We’ve seen that the number of microstates available to an ${N}$-molecule 2-d ideal gas with energy ${U}$ contained in area ${A}$ is approximately

$\displaystyle \Omega\approx\frac{\left(\pi A\right)^{N}}{\left(N!\right)^{2}h^{2N}}\left(\sqrt{2mU}\right)^{2N} \ \ \ \ \ (1)$

Schroeder goes through a very similar calculation for the more realistic 3-d gas in a volume ${V}$, with the result

$\displaystyle \Omega\approx\frac{V^{N}}{N!h^{3N}}\frac{\pi^{3N/2}}{\left(3N/2\right)!}\left(2mU\right)^{3N/2} \ \ \ \ \ (2)$

Separating out the factors that depend only on ${N}$, we can write this as

$\displaystyle \Omega\left(U,V,N\right)=f\left(N\right)V^{N}U^{3N/2} \ \ \ \ \ (3)$

where

$\displaystyle f\left(N\right)=\frac{\left(2\pi m\right)^{3N/2}}{N!\left(3N/2\right)!h^{3N}} \ \ \ \ \ (4)$

Suppose we have two such gases ${A}$ and ${B}$, confined in volumes ${V_{A}}$ and ${V_{B}}$ and with energies ${U_{A}}$ and ${U_{B}}$. We’ll assume that both gases have the same number ${N}$ of molecules. If the volumes are separated by a partition that allows energy (but not molecules) to be exchanged, then the total multiplicity of the combined system is just the product of the individual multiplicities:

$\displaystyle \Omega_{total}=\Omega_{A}\Omega_{B}=\left[f\left(N\right)\right]^{2}\left(V_{A}V_{B}\right)^{N}\left(U_{A}U_{B}\right)^{3N/2} \ \ \ \ \ (5)$

The total energy is ${U=U_{A}+U_{B}}$ and is held constant. This is similar to the multiplicity equation for two interacting Einstein solids which had the form

$\displaystyle \Omega=\left(\frac{e}{N}\right)^{2N}\left(q_{A}q_{B}\right)^{N}=\left(\frac{e}{N}\right)^{2N}\left(q_{A}\left(q-q_{A}\right)\right)^{N} \ \ \ \ \ (6)$

Here, the energy quanta in the two solids obey the relation ${q_{A}+q_{B}=q=\mbox{constant}}$, and the calculation in Schroeder’s section 2.4 showed that if we plot ${\Omega}$ as a function of ${q_{A}}$, the curve peaks very sharply about ${q_{A}=q/2}$ and can be approximated by a Gaussian of form

$\displaystyle \Omega\approx\left(\frac{eq}{2N}\right)^{2N}e^{-N\left(2x/q\right)^{2}} \ \ \ \ \ (7)$

where ${x=q_{A}-q/2}$ is the deviation from the most probable value of ${q_{A}=\frac{q}{2}}$. The width of the peak, defined as the distance between the points where ${\Omega=\Omega_{max}/e}$ is

$\displaystyle w=\frac{q}{\sqrt{N}} \ \ \ \ \ (8)$

For our interacting gases that can exchange energy, the ${\left(q_{A}\left(q-q_{A}\right)\right)^{N}}$ factor is replaced by ${\left(U_{A}U_{B}\right)^{3N/2}=\left(U_{A}\left(U_{total}-U_{A}\right)\right)^{3N/2}}$ and if we follow through the same steps to approximate the curve by a Gaussian around its peak, we find that the formula for the width of the peak just replaces the exponent ${N}$ in the ${\left(q_{A}\left(q-q_{A}\right)\right)^{N}}$ factor in 6 by the exponent ${3N/2}$ in the ${\left(U_{A}U_{B}\right)^{3N/2}}$ factor for the interacting gases, and the width is

$\displaystyle w=\frac{U_{total}}{\sqrt{3N/2}} \ \ \ \ \ (9)$

For any macroscopic sample of gas, ${N}$ is large (of the order of ${10^{23}}$) so the width of the peak is very, very small compared to the overall scale of the graph.

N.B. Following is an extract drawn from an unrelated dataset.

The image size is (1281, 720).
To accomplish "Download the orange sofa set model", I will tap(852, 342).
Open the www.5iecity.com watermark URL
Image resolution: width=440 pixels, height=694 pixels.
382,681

Since one of the assumptions of statistical mechanics is that all microstates are equally probable, it should be possible, just by chance, to find that even if a gas has a total volume ${V}$ available to it, sometimes all the molecules will clump up in some smaller portion of the volume, leaving the remaining space empty (a vacuum). How likely is this to happen?

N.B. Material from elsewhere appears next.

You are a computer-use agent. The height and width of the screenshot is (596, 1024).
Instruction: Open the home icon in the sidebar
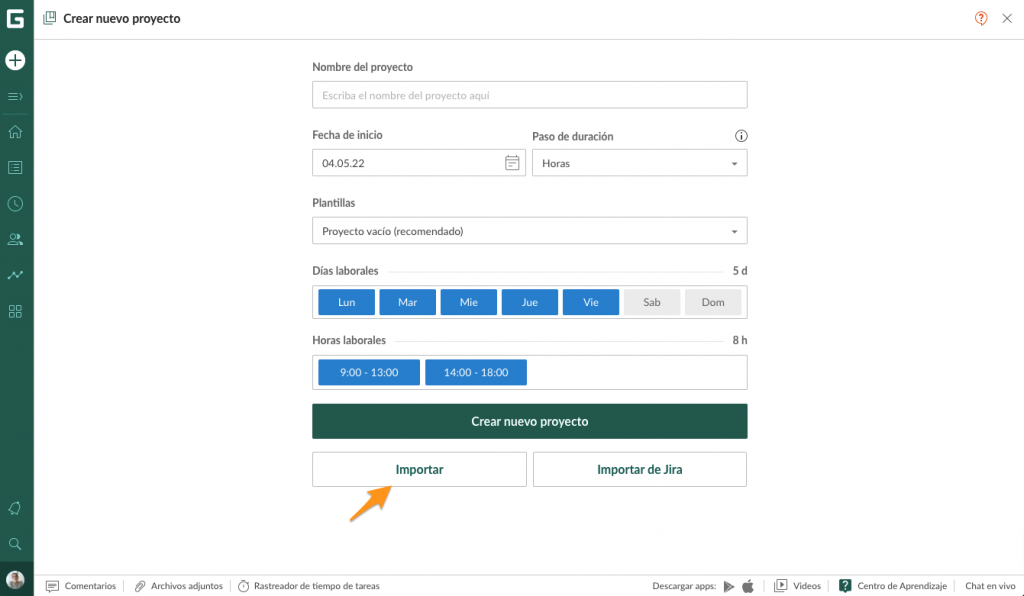(x=15, y=132)
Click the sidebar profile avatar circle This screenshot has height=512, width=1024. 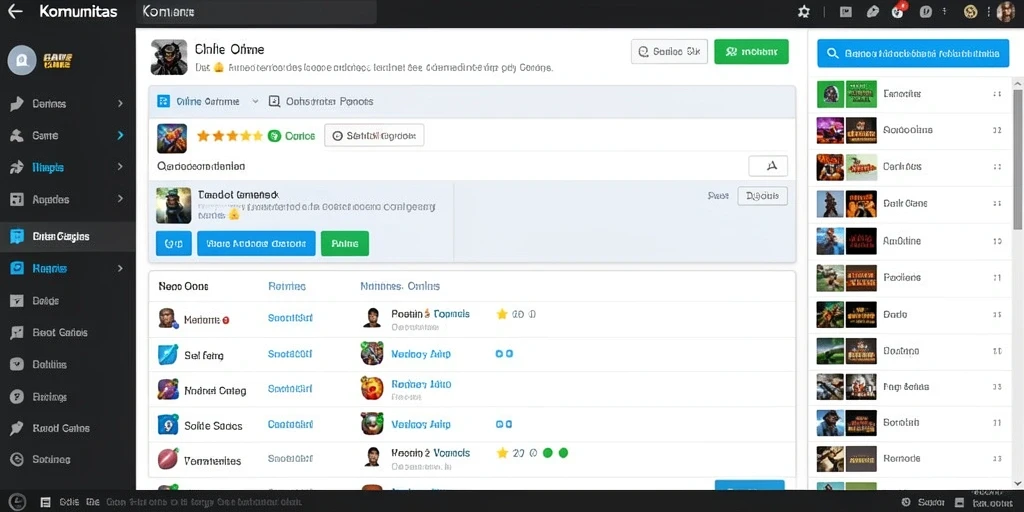point(21,60)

Effectively, what we’re asking is how likely is it that the volume occupied by the gas will spontaneously reduce from ${V}$ to ${aV}$, where ${0. Since the volume is all that changes (both ${N}$ and ${U}$ are unchanged), we can look at 3 and find that reducing the volume reduces the multiplicity to

$\displaystyle \Omega\left(a\right)=f\left(N\right)\left(aV\right)^{N}U^{3N/2} \ \ \ \ \ (10)$

Thus the probability that this will happen spontaeously is

$\displaystyle p\left(a\right)=\frac{\Omega\left(a\right)}{\Omega}=a^{N} \ \ \ \ \ (11)$

Since ${N}$ is a large number, even a value of ${a}$ close to 1 is still very unlikely. For example, if ${a=0.99}$ we find (it’s easier to work with logarithms here):

 ${N}$ ${p\left(0.99\right)}$ 100 0.366 ${10^{4}}$ ${2.25\times10^{-44}}$ ${10^{23}}$ ${\approx10^{-4\times10^{20}}}$

With 100 molecules, we can reasonably expect to see it happen. With 10,000 molecules, we’d probably never see it within the age of the universe. With ${10^{23}}$, that’s about as close to a definition of ‘impossible’ as you’re likely to get.

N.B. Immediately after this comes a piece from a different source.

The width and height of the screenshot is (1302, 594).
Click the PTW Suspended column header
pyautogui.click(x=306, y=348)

In fact, even for only 100 molecules, the chance of the gas crowding into a smaller volume is virtually zero for ${a<0.95}$ as we can see from a plot (note that the horizontal axis runs from 0.9 to 1.0):

The take home message is that these sorts of events just never happen in nature.

# Multiplicity of a 2-dim ideal gas

Reference: Daniel V. Schroeder, An Introduction to Thermal Physics, (Addison-Wesley, 2000) – Problem 2.26.

Having looked at counting the number of microstates in systems like coin flipping and the Einstein solid, we can now look at counting the microstates in an ideal gas.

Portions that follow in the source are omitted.